А.Л. Бем - "Магический
реализм"
[prev.
in:] Молва, 2 октября 1932.
С
прекращением Руля я
вынужден был приостановить
печатание своих Писем о
литературе. Только сейчас, спустя
почти год, я имею возможность к ним
вернуться. Я очень благодарен
редакции Молвы, которая,
своим приглашением к
сотрудничеству, вызвала меня к
этому возобновлению. Само собой
разумеется, за высказанные взгляды
и оценки, ответственность лежит
всецело на мне.
Самым
тяжким обвинением против тех, кто
так или иначе представляет
литературу за пределами России в
такой для нее ответственный момент,
является, без сомнения, то, что
литературной жизни, литературного
мнения, движения критической мысли
мы здесь не создали. Посмотрите,
как вяло тянутся фельетоны от
одного до другого "литературного"
номера газеты, как с одинаковым
подъемом пишутся похвалы Бунину и
Теффи, каким жеванным языком "своими
словами" излагаются "новинки",
часто, действительно,
замечательные литературные и
мемуарные "новинки"
советского книжного рынка. И если
запомнится какой-нибудь фельетон,
по остроте наблюдений или просто
по своему подъему, то, чаще всего,
он касается тем, с эмигрантской
действительностью не связанных.
Блестящий фельетон В. Ходасевича о
поэзии Лебядкина, его же, на мой
взгляд, несправедливый, но с
подъемом написанный отклик на
смерть Маяковского, вызывающие на
отпор, но интересные и не лишенные
остроты Комментарии Г.
Адамовича в Числах - это
запоминается, а остальное
проваливается куда-то в серые
будни эмигрантской жизни. Может
быть это от того, что критическая
мысль представлена одними и теми
же повторяющимися именами, что
трудно в постоянной литературной
работе держаться на одной и той же
высоте? Очевидно, не это или не
только это. Вот появился новый,
обещавший внести оживление в
литературную мысль эмиграции
журнал Числа. В нем
выступают - и с каждым номером чаще
- молодые писатели, критики.
Правда, они
всячески стремятся быть "непохожими
на других", но от этого остроты
мысли, свежести, даже просто
возбуждения интереса не
получается. Как может, например,
разбудить сонную мысль
убаюкивающий стиль поэтической
программы, выдвинутой Игорем
Чинновым: "Теперь нужна
предельная скудость,
немногосветлая, тусклая, почти
бесцветная заглушенность,
слабость и тихая лодочная
слитность, незаметность - простота,
словно не беспокоющее движение
забывчивости. Теперь должно быть
стихотворение прелестно
несуществующее почти, как иногда
дополнительные тона в музыке,
притушенное, неощутимое, почти
незаметное, - не томящее, хотя и
недоосуществленное, недостаточное,
но успокаивающее, кажущееся совсем
простым и бедным, убивающее, словно
стертая черта, забывчивой,
несходящейся с краем безцельного
взора, улыбки в наступившем вслед
за застенчивостью облагорожении и
ни для кого незаметной чистоте"

* КОРОТКАЯ ЗАДАЧА 1: Пожалуйста, приведите заново отрывок статьи А. Л. Бема между "советского книжного рынка." и "остроты Комментарии Г." включительно и замените в нём "Маяковского" на "Есенина".
* КОРОТКАЯ ЗАДАЧА 2: Чью поэтическую программу цитирует автор в статье А. Л. Бема?
* КОРОТКАЯ ЗАДАЧА 3: Переведите на английский язык предложение из статьи А. Л. Бема: "Вот появился новый, обещавший внести оживление в литературную мысль эмиграции журнал Числа."

* ИСХОДНЫЕ ДАННЫЕ:
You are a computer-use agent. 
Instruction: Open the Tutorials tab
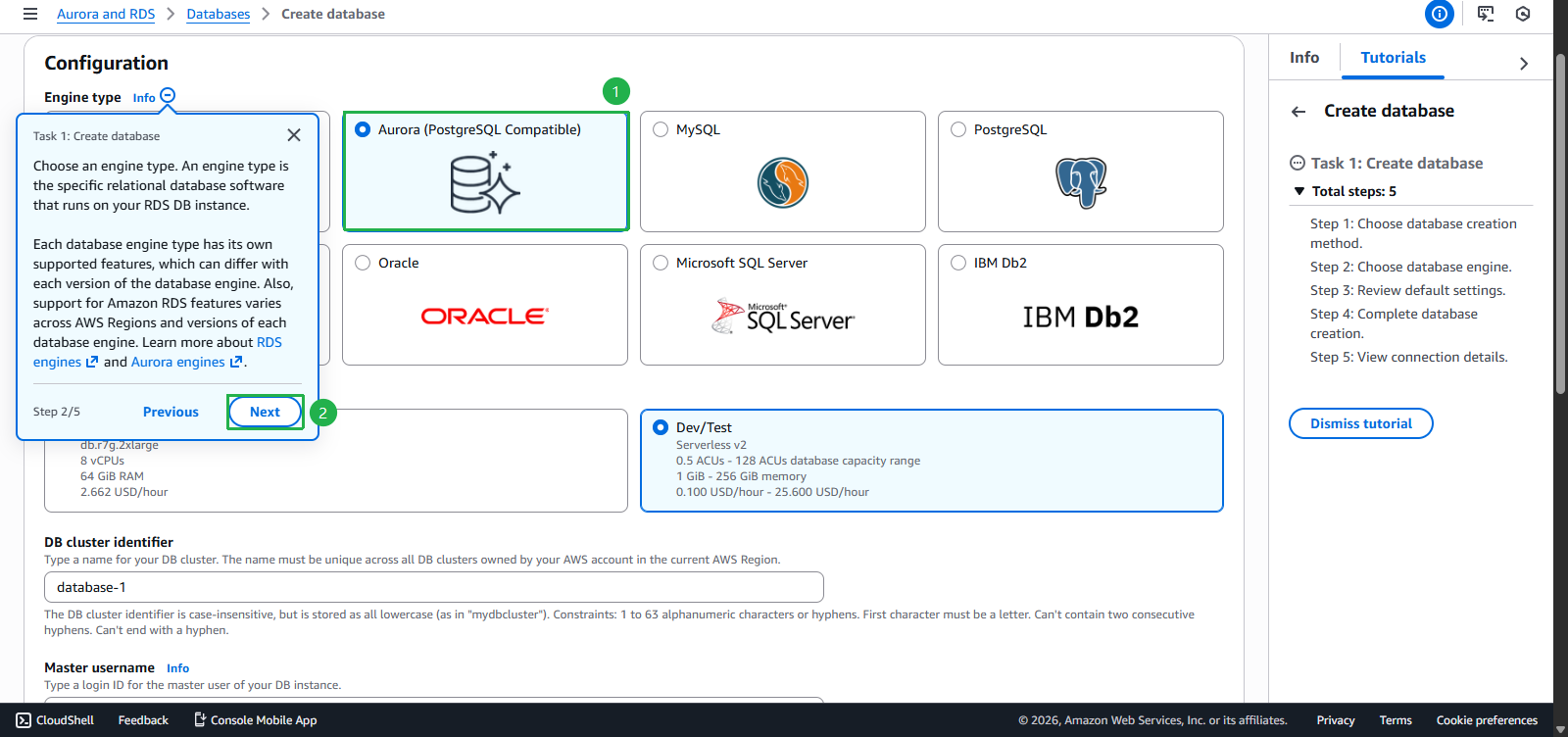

* РЕЗУЛЬТАТ УПРАЖНЕНИЯ 1:
советского книжного рынка. И если
запомнится какой-нибудь фельетон,
по остроте наблюдений или просто
по своему подъему, то, чаще всего,
он касается тем, с эмигрантской
действительностью не связанных.
Блестящий фельетон В. Ходасевича о
поэзии Лебядкина, его же, на мой
взгляд, несправедливый, но с
подъемом написанный отклик на
смерть Есенина, вызывающие на
отпор, но интересные и не лишенные
остроты Комментарии Г.

* РЕЗУЛЬТАТ УПРАЖНЕНИЯ 2: Программу Игоря Чиннова.

* РЕЗУЛЬТАТ УПРАЖНЕНИЯ 3: Now a new journal, Chisla, has appeared, one that promised to bring new life to the literary thought of the emigration.